До того, как Инхир сделался начальником стражи, Элестиа работала ткачихой, но нынешнее жалованье супруга позволило ей оставить свое прежнее занятие и заниматься только хозяйством. Свободное время госпожа Гамель любила проводить у Овераны Симь, где обучалась искусству шитья. Обе женщины были подругами, и, если Амбридия Бокл и Матильда Жикирь являли собой лишь подобие этого слова, то дружба Элестии и Овераны основывалась на искренней симпатии. До сегодняшнего дня.
Этим утром, встретившись на рыночной площади, госпожа Симь отвела взгляд, сделав вид, что не слышит приветствия подруги. Так же повели себя Сантария Крэвель, Дарайа Ливард, Жаок Джиль и, что особенно поразило Элестию, Колокольчик, который своей болтливостью мог замучить до смерти даже глухого. Заглянув в лавку пекаря, женщина заметила, как поспешно от нее отвернулась пожилая госпожа Саторг, а сам Ронди быстро вручил Элестии буханку хлеба и бросился к другому покупателю. Обычно этот мужчина был приветлив и улыбчив, но сегодня город словно подменили. Казалось, дождик смыл маски с лиц некоторых горожан, отчего взгляд их сделался холодным, а улыбка — натянутой.
Элестиа покинула рыночную площадь в спешке, чувствуя, как ее охватывает дрожь. Когда Гамель нервничала, она не могла скрывать свои эмоции, поэтому предпочла поскорее скрыться за стенами собственного дома. Женщина прекрасно понимала, чем вызвана такая перемена, и теперь, дождавшись на кухне своего супруга, решила поговорить с ним за завтраком начистоту. Благо Инхир первым начал этот неприятный разговор.

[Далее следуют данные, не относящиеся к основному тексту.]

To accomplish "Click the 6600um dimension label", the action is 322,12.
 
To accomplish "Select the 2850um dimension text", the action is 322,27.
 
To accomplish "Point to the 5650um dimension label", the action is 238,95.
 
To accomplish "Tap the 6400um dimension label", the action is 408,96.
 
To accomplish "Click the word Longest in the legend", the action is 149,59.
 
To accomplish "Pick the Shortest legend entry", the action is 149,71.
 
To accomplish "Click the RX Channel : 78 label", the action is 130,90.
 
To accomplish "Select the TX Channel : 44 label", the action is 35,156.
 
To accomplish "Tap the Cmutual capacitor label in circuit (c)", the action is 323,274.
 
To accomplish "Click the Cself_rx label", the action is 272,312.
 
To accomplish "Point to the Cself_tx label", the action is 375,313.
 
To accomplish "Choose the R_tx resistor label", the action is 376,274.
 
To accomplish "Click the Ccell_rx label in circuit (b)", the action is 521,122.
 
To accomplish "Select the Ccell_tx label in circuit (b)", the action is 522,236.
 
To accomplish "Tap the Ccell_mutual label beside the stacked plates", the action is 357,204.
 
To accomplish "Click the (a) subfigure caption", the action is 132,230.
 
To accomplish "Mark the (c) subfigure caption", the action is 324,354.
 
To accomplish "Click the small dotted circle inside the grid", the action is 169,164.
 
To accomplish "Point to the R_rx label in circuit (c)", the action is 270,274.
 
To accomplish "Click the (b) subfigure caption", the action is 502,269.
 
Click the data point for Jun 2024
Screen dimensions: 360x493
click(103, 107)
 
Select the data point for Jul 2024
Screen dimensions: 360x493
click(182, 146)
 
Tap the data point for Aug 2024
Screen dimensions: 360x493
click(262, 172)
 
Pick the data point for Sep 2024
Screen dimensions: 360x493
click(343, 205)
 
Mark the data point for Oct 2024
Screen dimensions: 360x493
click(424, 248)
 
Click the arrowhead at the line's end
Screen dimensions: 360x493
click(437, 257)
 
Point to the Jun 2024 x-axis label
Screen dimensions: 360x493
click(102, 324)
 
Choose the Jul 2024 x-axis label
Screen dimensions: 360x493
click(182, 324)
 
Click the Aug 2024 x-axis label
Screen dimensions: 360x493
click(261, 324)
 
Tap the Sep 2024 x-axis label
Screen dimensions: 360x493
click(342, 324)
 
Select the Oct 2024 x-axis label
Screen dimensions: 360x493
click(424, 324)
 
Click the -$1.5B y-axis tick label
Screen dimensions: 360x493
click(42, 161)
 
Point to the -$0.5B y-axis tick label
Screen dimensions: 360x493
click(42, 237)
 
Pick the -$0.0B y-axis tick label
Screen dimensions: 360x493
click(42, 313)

— Что говорят в городе? — тихо поинтересовался он и, отщипнув кусок теплой лепешки, отправил его в рот.
— Всякое, — уклончиво ответила Элестиа. Но от мужа не укрылась перемена в ее лице. Женщина опустила глаза, не выдержав пронзительного взгляда голубых глаз Инхира.
— Тебя кто-то обидел? — в голосе Гамеля послышались металлические нотки, и Элестиа тут же поспешила разубедить его.
— Напротив, все подчеркнуто вежливы. Однако в глаза никто не глядит, словно я ведьма какая-то. Раньше мне прогулка по рыночной площади была в радость, а сегодня я бежала, не смея оглянуться. Мои подруги не пожелали приветствовать меня. Сделали вид, что не услышали моего голоса. Даже пекарь, казалось, стремился поскорее отделаться, хотя в ту минуту из посетителей у него были только я да госпожа Саторг.
— Что же это они носы воротят? — усмехнулся Инхир. — Узнали, что я больше не начальник стражи, и решили показать себя в истинной красе? Так это всего на несколько дней, могут не радоваться.
— Дело не в этом, Инхир. Я думаю, ты знаешь, в чем. Не все горожане одобряют случившееся на кладбище, и многие из них считают, что ты, как начальник стражи, должен был это предотвратить. Хорошо, пусть ты отказался поддерживать «ведьмолюбца», но почему ты позволил горожанам устраивать беспорядки? В результате погиб невинный юноша.
— Лагон Джиль никогда не был невинным, — нахмурился Гамель. — Сколько раз его пороли за бесчинства? Сколько раз запирали в подземельях? Его никто не просил лезть под копыта разъяренного стада. Мог постоять в стороне, как и остальные, кто сейчас на тебя косится. Тоже мне, судьи недоделанные… На себя бы поглядели!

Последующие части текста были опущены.